Work required »
Present each line of the listing below as a row in a Markdown table with the columns "Row" and "Listing Line", omitting blank lines.

Supplied records »
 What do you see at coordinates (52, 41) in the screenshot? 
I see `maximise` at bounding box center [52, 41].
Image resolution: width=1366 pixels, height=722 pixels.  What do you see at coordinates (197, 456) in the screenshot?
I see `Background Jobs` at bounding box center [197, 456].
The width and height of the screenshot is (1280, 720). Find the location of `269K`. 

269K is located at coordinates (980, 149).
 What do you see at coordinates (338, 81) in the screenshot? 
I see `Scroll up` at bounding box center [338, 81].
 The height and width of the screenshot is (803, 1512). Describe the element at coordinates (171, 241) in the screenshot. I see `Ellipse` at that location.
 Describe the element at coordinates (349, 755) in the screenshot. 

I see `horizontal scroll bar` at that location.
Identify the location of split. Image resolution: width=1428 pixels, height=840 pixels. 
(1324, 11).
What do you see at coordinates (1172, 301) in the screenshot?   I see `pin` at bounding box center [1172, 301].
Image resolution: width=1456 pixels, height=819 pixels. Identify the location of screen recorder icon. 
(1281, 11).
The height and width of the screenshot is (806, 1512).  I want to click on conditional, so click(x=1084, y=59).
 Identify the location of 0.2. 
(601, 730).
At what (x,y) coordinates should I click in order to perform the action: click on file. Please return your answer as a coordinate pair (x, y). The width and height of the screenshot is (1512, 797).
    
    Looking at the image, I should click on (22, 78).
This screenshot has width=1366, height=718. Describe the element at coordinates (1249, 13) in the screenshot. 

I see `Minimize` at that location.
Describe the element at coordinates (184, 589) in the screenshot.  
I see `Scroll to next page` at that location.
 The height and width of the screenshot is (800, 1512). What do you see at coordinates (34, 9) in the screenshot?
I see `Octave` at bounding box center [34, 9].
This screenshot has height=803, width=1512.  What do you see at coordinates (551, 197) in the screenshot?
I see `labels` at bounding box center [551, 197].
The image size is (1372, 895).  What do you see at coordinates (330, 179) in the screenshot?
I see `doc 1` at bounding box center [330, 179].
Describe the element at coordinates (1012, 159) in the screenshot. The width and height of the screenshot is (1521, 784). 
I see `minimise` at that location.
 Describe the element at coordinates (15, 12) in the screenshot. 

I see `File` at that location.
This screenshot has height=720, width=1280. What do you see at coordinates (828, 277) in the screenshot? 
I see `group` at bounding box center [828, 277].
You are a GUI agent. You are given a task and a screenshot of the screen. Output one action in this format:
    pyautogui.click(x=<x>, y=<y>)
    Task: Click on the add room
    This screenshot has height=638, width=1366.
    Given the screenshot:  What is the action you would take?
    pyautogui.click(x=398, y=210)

Response »
| Row | Listing Line |
|---|---|
| 1 |  What do you see at coordinates (52, 41) in the screenshot?  |
| 2 | I see `maximise` at bounding box center [52, 41]. |
| 3 | Image resolution: width=1366 pixels, height=722 pixels.  What do you see at coordinates (197, 456) in the screenshot? |
| 4 | I see `Background Jobs` at bounding box center [197, 456]. |
| 5 | The width and height of the screenshot is (1280, 720). Find the location of `269K`.  |
| 6 | 269K is located at coordinates (980, 149). |
| 7 |  What do you see at coordinates (338, 81) in the screenshot?  |
| 8 | I see `Scroll up` at bounding box center [338, 81]. |
| 9 |  The height and width of the screenshot is (803, 1512). Describe the element at coordinates (171, 241) in the screenshot. I see `Ellipse` at that location. |
| 10 |  Describe the element at coordinates (349, 755) in the screenshot.  |
| 11 | I see `horizontal scroll bar` at that location. |
| 12 | Identify the location of split. Image resolution: width=1428 pixels, height=840 pixels.  |
| 13 | (1324, 11). |
| 14 | What do you see at coordinates (1172, 301) in the screenshot?   I see `pin` at bounding box center [1172, 301]. |
| 15 | Image resolution: width=1456 pixels, height=819 pixels. Identify the location of screen recorder icon.  |
| 16 | (1281, 11). |
| 17 | The height and width of the screenshot is (806, 1512).  I want to click on conditional, so click(x=1084, y=59). |
| 18 |  Identify the location of 0.2.  |
| 19 | (601, 730). |
| 20 | At what (x,y) coordinates should I click in order to perform the action: click on file. Please return your answer as a coordinate pair (x, y). The width and height of the screenshot is (1512, 797). |
| 21 |     Looking at the image, I should click on (22, 78). |
| 22 | This screenshot has width=1366, height=718. Describe the element at coordinates (1249, 13) in the screenshot.  |
| 23 | I see `Minimize` at that location. |
| 24 | Describe the element at coordinates (184, 589) in the screenshot.   |
| 25 | I see `Scroll to next page` at that location. |
| 26 |  The height and width of the screenshot is (800, 1512). What do you see at coordinates (34, 9) in the screenshot? |
| 27 | I see `Octave` at bounding box center [34, 9]. |
| 28 | This screenshot has height=803, width=1512.  What do you see at coordinates (551, 197) in the screenshot? |
| 29 | I see `labels` at bounding box center [551, 197]. |
| 30 | The image size is (1372, 895).  What do you see at coordinates (330, 179) in the screenshot? |
| 31 | I see `doc 1` at bounding box center [330, 179]. |
| 32 | Describe the element at coordinates (1012, 159) in the screenshot. The width and height of the screenshot is (1521, 784).  |
| 33 | I see `minimise` at that location. |
| 34 |  Describe the element at coordinates (15, 12) in the screenshot.  |
| 35 | I see `File` at that location. |
| 36 | This screenshot has height=720, width=1280. What do you see at coordinates (828, 277) in the screenshot?  |
| 37 | I see `group` at bounding box center [828, 277]. |
| 38 | You are a GUI agent. You are given a task and a screenshot of the screen. Output one action in this format: |
| 39 |     pyautogui.click(x=<x>, y=<y>) |
| 40 |     Task: Click on the add room |
| 41 |     This screenshot has height=638, width=1366. |
| 42 |     Given the screenshot:  What is the action you would take? |
| 43 |     pyautogui.click(x=398, y=210) |